Texte intégral
N° RG 22/04119 - N° Portalis DBV2-V-B7G-JH4D
COUR D'APPEL DE ROUEN
CHAMBRE SOCIALE ET DES AFFAIRES DE
SECURITE SOCIALE
ARRET DU 22 NOVEMBRE 2024
DÉCISION DÉFÉRÉE :
20/00218
Jugement du POLE SOCIAL DU TJ DU HAVRE du 12 Décembre 2022
APPELANTE :
[4]
[Adresse 1]
[Localité 3]
représentée par Me Michel PRADEL, avocat au barreau d'ANGERS substitué par Me Hélène QUESNEL, avocat au barreau de ROUEN
INTIMEE :
CAISSE PRIMAIRE D'ASSURANCE MALADIE DU [Localité 3]
[Adresse 2]
[Localité 3]
représentée par Me Vincent BOURDON, avocat au barreau de ROUEN
COMPOSITION DE LA COUR :
En application des dispositions de l'article 945-1 du Code de procédure civile, l'affaire a été plaidée et débattue à l'audience du 08 Octobre 2024 sans opposition des parties devant Madame BIDEAULT, Présidente, magistrat chargé d'instruire l'affaire.

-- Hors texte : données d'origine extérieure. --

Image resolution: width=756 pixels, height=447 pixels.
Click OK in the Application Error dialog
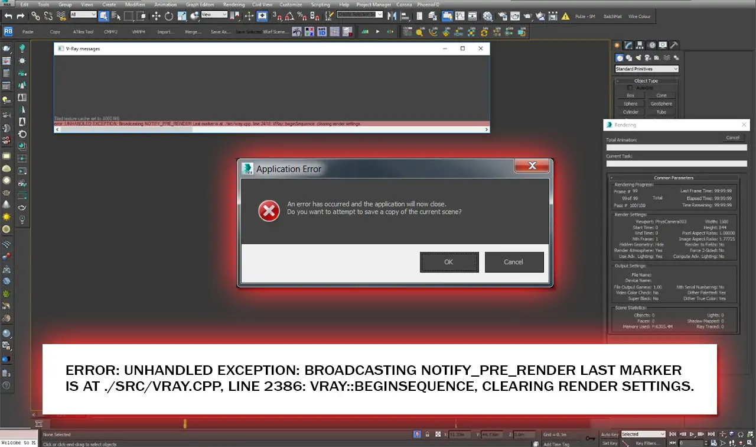[449, 262]
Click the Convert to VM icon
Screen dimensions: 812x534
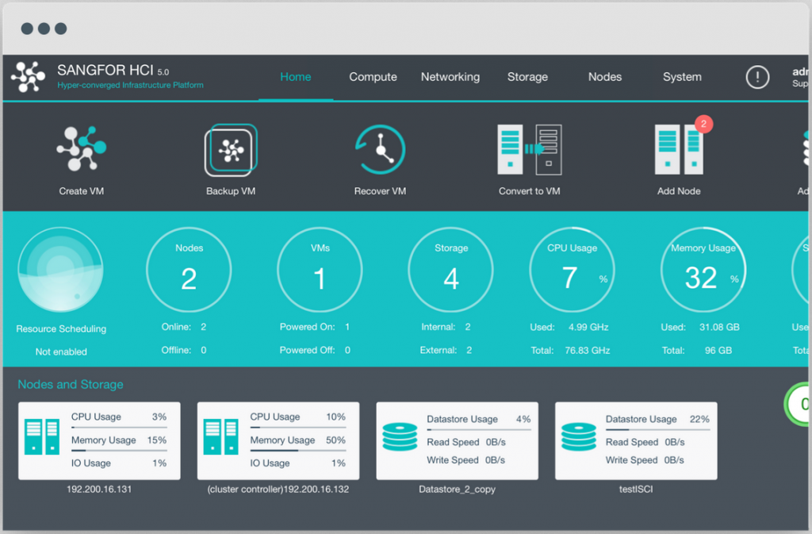(529, 149)
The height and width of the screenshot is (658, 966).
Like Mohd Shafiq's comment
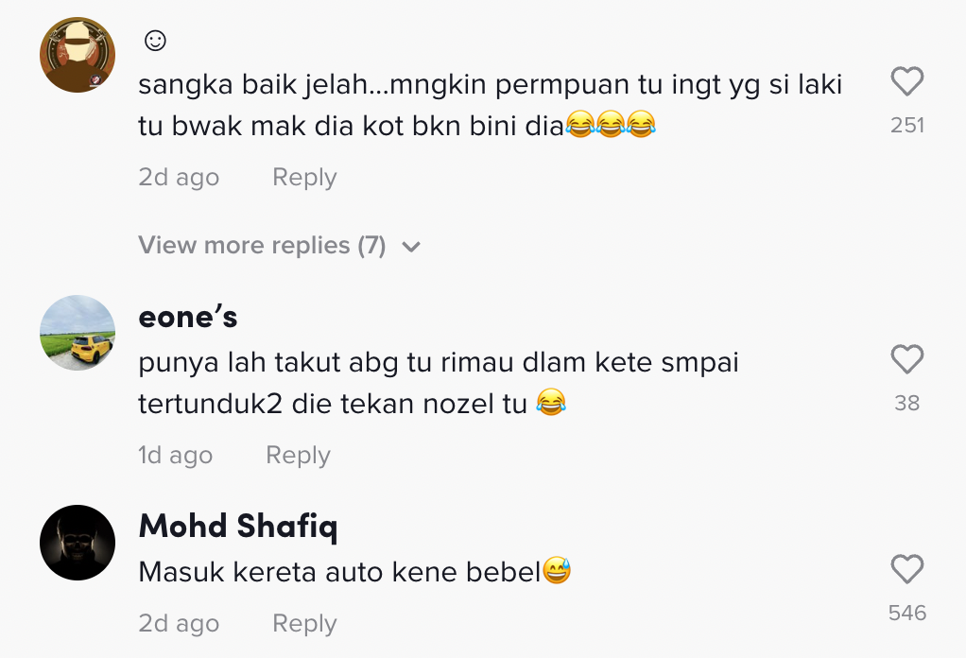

Le magistrat rapporteur a rendu compte des plaidoiries dans le délibéré de la Cour composée de :
Madame BIDEAULT, Présidente
Madame ROGER-MINNE, Conseillère
Madame POUGET, Conseillère
GREFFIER LORS DES DEBATS :
Mme WERNER, Greffière
DEBATS :
A l'audience publique du 08 octobre 2024, où l'affaire a été mise en délibéré au 22 novembre 2024
ARRET :
CONTRADICTOIRE
Prononcé le 22 Novembre 2024, par mise à disposition de l'arrêt au greffe de la Cour, les parties en ayant été préalablement avisées dans les conditions prévues au deuxième alinéa de l'article 450 du Code de procédure civile,
signé par Madame BIDEAULT, Présidente et par Mme WERNER, Greffière.
* * *
EXPOSÉ DES FAITS ET DE LA PROCÉDURE
Mme [L] [Y] (l'assurée), salariée de la [4] (la société), a adressé à la caisse primaire d'assurance maladie du [Localité 3] (la caisse) le 27 août 2018 une déclaration de maladie professionnelle accompagnée d'un certificat médical initial établi le 20 août 2018.

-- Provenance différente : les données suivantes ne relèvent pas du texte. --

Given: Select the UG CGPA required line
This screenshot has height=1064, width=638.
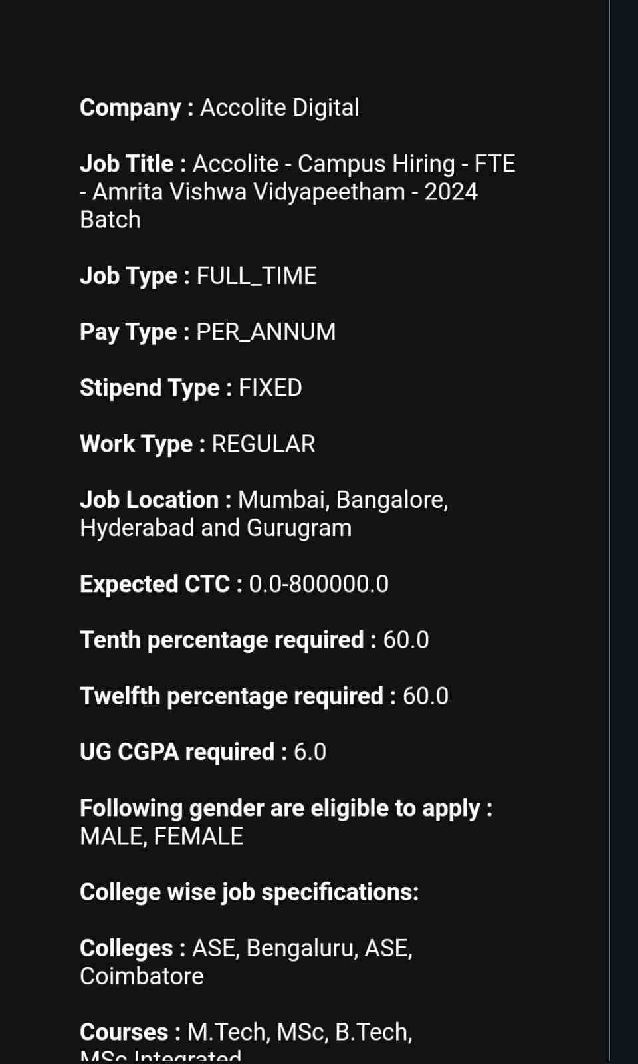Looking at the screenshot, I should click(x=203, y=752).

Par décision du 12 mars 2019, la caisse a notifié à la société une décision de refus de prise en charge de la maladie au titre de la législation sur les risques professionnels.
Par décision du 13 septembre 2019, la caisse a notifié à Mme [Y] ainsi qu'à la société un accord de prise en charge, au titre de la législation sur les risques professionnels de la maladie déclarée par Mme [Y] (syndrome anxio dépressif).
L'état de l'assurée a été déclaré consolidé le 5 février 2020 et la caisse a fixé son taux d'incapacité permanente partielle à 15%.
La société a contesté cette décision en saisissant la commission médicale de recours amiable, laquelle en sa séance du 10 juin 2020, a rejeté son recours.
La société a poursuivi sa contestation devant le tribunal judiciaire du Havre, lequel, par jugement du 12 décembre 2022 a :
- rejeté le recours formé par la société contre la décision d'attribution à Mme [Y] d'un taux d'incapacité permanente partielle à hauteur de 15% en lien avec la maladie professionnelle qui lui a été reconnue,
- condamné la société aux dépens.
La décision a été notifiée à la société le 17 décembre 2022 et elle en a relevé appel le 20 décembre 2022.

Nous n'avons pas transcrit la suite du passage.